**Task goal**: What is needed is the whole of the data, set down exactly.

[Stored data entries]
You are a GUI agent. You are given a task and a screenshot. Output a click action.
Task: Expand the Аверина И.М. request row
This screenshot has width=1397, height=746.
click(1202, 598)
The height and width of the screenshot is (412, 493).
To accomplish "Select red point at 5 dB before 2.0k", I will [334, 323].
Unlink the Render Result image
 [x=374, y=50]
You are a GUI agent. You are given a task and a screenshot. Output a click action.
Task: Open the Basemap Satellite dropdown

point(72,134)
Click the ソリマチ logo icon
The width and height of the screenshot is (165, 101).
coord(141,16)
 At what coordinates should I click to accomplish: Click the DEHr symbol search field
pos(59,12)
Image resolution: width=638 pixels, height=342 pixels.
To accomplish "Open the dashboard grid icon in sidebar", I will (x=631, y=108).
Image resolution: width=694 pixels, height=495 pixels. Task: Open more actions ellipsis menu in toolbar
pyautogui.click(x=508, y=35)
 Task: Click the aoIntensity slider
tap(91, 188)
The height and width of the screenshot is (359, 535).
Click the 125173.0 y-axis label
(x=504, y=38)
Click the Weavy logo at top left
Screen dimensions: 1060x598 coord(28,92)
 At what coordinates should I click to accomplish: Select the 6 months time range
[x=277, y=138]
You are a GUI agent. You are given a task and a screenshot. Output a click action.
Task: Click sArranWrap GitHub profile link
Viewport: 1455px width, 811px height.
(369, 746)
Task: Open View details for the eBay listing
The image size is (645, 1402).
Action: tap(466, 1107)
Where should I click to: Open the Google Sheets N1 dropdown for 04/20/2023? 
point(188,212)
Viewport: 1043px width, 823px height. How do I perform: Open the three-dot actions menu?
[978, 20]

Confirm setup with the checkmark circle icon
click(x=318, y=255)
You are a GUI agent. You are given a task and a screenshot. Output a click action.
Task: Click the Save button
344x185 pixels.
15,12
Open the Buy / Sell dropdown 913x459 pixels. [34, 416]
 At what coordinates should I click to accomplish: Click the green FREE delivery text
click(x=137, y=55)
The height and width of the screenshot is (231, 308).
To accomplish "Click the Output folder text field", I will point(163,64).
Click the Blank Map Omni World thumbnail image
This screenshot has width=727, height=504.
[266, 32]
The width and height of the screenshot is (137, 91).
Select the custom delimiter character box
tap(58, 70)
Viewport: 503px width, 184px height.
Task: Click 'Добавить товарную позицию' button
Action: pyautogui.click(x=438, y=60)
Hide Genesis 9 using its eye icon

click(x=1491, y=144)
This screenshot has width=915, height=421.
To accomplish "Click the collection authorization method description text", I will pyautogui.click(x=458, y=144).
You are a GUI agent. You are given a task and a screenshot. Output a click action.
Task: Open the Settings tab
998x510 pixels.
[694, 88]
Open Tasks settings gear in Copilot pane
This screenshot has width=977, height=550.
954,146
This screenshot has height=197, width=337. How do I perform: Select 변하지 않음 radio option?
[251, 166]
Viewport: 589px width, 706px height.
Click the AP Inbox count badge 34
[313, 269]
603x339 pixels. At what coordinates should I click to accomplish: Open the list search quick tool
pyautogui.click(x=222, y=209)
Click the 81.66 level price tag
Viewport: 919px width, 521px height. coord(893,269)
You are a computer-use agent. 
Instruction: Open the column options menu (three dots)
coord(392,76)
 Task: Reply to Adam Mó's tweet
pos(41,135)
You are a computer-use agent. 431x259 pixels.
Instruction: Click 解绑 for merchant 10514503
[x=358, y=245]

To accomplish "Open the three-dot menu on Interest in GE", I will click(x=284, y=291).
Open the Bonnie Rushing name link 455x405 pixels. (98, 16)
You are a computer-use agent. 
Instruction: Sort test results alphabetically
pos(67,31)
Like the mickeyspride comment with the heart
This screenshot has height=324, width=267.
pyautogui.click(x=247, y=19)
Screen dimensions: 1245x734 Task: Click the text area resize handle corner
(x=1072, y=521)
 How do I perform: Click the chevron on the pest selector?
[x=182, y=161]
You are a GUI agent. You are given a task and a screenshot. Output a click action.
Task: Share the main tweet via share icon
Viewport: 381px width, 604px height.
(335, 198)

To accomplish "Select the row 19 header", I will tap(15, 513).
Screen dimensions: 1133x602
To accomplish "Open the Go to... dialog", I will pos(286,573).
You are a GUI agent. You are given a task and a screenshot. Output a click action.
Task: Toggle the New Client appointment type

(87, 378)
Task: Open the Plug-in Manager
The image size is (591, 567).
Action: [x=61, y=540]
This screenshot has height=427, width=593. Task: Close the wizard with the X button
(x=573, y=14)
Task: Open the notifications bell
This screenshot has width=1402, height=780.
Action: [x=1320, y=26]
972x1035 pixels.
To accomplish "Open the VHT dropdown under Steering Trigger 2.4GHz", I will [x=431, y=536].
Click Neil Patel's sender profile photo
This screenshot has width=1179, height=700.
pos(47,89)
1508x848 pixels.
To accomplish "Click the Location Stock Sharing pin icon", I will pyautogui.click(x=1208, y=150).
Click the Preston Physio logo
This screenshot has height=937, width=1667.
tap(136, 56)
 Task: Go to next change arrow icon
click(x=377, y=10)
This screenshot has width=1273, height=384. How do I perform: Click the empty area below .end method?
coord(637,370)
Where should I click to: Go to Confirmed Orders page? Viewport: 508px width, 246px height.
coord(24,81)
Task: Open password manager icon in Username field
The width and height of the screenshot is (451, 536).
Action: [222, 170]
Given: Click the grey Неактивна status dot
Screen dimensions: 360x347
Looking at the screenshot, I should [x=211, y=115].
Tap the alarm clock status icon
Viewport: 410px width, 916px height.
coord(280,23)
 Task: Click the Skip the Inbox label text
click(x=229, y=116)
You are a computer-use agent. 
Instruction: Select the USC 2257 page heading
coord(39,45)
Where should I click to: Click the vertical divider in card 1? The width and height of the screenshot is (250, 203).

**Exercise response**:
You are a GUI agent. You are given a task and a screenshot. Output a click action.
Task: Expand the Аверина И.М. request row
This screenshot has width=1397, height=746.
click(1202, 598)
The height and width of the screenshot is (412, 493).
To accomplish "Select red point at 5 dB before 2.0k", I will [334, 323].
Unlink the Render Result image
 [x=374, y=50]
You are a GUI agent. You are given a task and a screenshot. Output a click action.
Task: Open the Basemap Satellite dropdown

point(72,134)
Click the ソリマチ logo icon
The width and height of the screenshot is (165, 101).
coord(141,16)
 At what coordinates should I click to accomplish: Click the DEHr symbol search field
pos(59,12)
Image resolution: width=638 pixels, height=342 pixels.
To accomplish "Open the dashboard grid icon in sidebar", I will (x=631, y=108).
Image resolution: width=694 pixels, height=495 pixels. Task: Open more actions ellipsis menu in toolbar
pyautogui.click(x=508, y=35)
 Task: Click the aoIntensity slider
tap(91, 188)
The height and width of the screenshot is (359, 535).
Click the 125173.0 y-axis label
(x=504, y=38)
Click the Weavy logo at top left
Screen dimensions: 1060x598 coord(28,92)
 At what coordinates should I click to accomplish: Select the 6 months time range
[x=277, y=138]
You are a GUI agent. You are given a task and a screenshot. Output a click action.
Task: Click sArranWrap GitHub profile link
Viewport: 1455px width, 811px height.
(369, 746)
Task: Open View details for the eBay listing
The image size is (645, 1402).
Action: tap(466, 1107)
Where should I click to: Open the Google Sheets N1 dropdown for 04/20/2023? 
point(188,212)
Viewport: 1043px width, 823px height. How do I perform: Open the three-dot actions menu?
[978, 20]

Confirm setup with the checkmark circle icon
click(x=318, y=255)
You are a GUI agent. You are given a task and a screenshot. Output a click action.
Task: Click the Save button
344x185 pixels.
15,12
Open the Buy / Sell dropdown 913x459 pixels. [34, 416]
 At what coordinates should I click to accomplish: Click the green FREE delivery text
click(x=137, y=55)
The height and width of the screenshot is (231, 308).
To accomplish "Click the Output folder text field", I will point(163,64).
Click the Blank Map Omni World thumbnail image
This screenshot has width=727, height=504.
[266, 32]
The width and height of the screenshot is (137, 91).
Select the custom delimiter character box
tap(58, 70)
Viewport: 503px width, 184px height.
Task: Click 'Добавить товарную позицию' button
Action: pyautogui.click(x=438, y=60)
Hide Genesis 9 using its eye icon

click(x=1491, y=144)
This screenshot has width=915, height=421.
To accomplish "Click the collection authorization method description text", I will pyautogui.click(x=458, y=144).
You are a GUI agent. You are given a task and a screenshot. Output a click action.
Task: Open the Settings tab
998x510 pixels.
[694, 88]
Open Tasks settings gear in Copilot pane
This screenshot has width=977, height=550.
954,146
This screenshot has height=197, width=337. How do I perform: Select 변하지 않음 radio option?
[251, 166]
Viewport: 589px width, 706px height.
Click the AP Inbox count badge 34
[313, 269]
603x339 pixels. At what coordinates should I click to accomplish: Open the list search quick tool
pyautogui.click(x=222, y=209)
Click the 81.66 level price tag
Viewport: 919px width, 521px height. coord(893,269)
You are a computer-use agent. 
Instruction: Open the column options menu (three dots)
coord(392,76)
 Task: Reply to Adam Mó's tweet
pos(41,135)
You are a computer-use agent. 431x259 pixels.
Instruction: Click 解绑 for merchant 10514503
[x=358, y=245]

To accomplish "Open the three-dot menu on Interest in GE", I will click(x=284, y=291).
Open the Bonnie Rushing name link 455x405 pixels. (98, 16)
You are a computer-use agent. 
Instruction: Sort test results alphabetically
pos(67,31)
Like the mickeyspride comment with the heart
This screenshot has height=324, width=267.
pyautogui.click(x=247, y=19)
Screen dimensions: 1245x734 Task: Click the text area resize handle corner
(x=1072, y=521)
 How do I perform: Click the chevron on the pest selector?
[x=182, y=161]
You are a GUI agent. You are given a task and a screenshot. Output a click action.
Task: Share the main tweet via share icon
Viewport: 381px width, 604px height.
(335, 198)

To accomplish "Select the row 19 header", I will tap(15, 513).
Screen dimensions: 1133x602
To accomplish "Open the Go to... dialog", I will pos(286,573).
You are a GUI agent. You are given a task and a screenshot. Output a click action.
Task: Toggle the New Client appointment type

(87, 378)
Task: Open the Plug-in Manager
The image size is (591, 567).
Action: [x=61, y=540]
This screenshot has height=427, width=593. Task: Close the wizard with the X button
(x=573, y=14)
Task: Open the notifications bell
This screenshot has width=1402, height=780.
Action: [x=1320, y=26]
972x1035 pixels.
To accomplish "Open the VHT dropdown under Steering Trigger 2.4GHz", I will [x=431, y=536].
Click Neil Patel's sender profile photo
This screenshot has width=1179, height=700.
pos(47,89)
1508x848 pixels.
To accomplish "Click the Location Stock Sharing pin icon", I will pyautogui.click(x=1208, y=150).
Click the Preston Physio logo
This screenshot has height=937, width=1667.
tap(136, 56)
 Task: Go to next change arrow icon
click(x=377, y=10)
This screenshot has width=1273, height=384. How do I perform: Click the empty area below .end method?
coord(637,370)
Where should I click to: Go to Confirmed Orders page? Viewport: 508px width, 246px height.
coord(24,81)
Task: Open password manager icon in Username field
The width and height of the screenshot is (451, 536).
Action: [222, 170]
Given: Click the grey Неактивна status dot
Screen dimensions: 360x347
Looking at the screenshot, I should [x=211, y=115].
Tap the alarm clock status icon
Viewport: 410px width, 916px height.
coord(280,23)
 Task: Click the Skip the Inbox label text
click(x=229, y=116)
You are a computer-use agent. 
Instruction: Select the USC 2257 page heading
coord(39,45)
Where should I click to: Click the vertical divider in card 1? The width and height of the screenshot is (250, 203).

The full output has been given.